## Goal of the exercise
Put each line of the listing below into a JSON list of strings, one string per line, and skip any blank lines.

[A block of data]
☆ ☆ ☆
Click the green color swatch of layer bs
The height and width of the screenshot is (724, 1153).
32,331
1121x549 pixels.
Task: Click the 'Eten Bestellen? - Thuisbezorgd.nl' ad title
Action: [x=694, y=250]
☆ ☆ ☆
## Output for this task
[
  "Click the green color swatch of layer bs",
  "The height and width of the screenshot is (724, 1153).",
  "32,331",
  "1121x549 pixels.",
  "Task: Click the 'Eten Bestellen? - Thuisbezorgd.nl' ad title",
  "Action: [x=694, y=250]"
]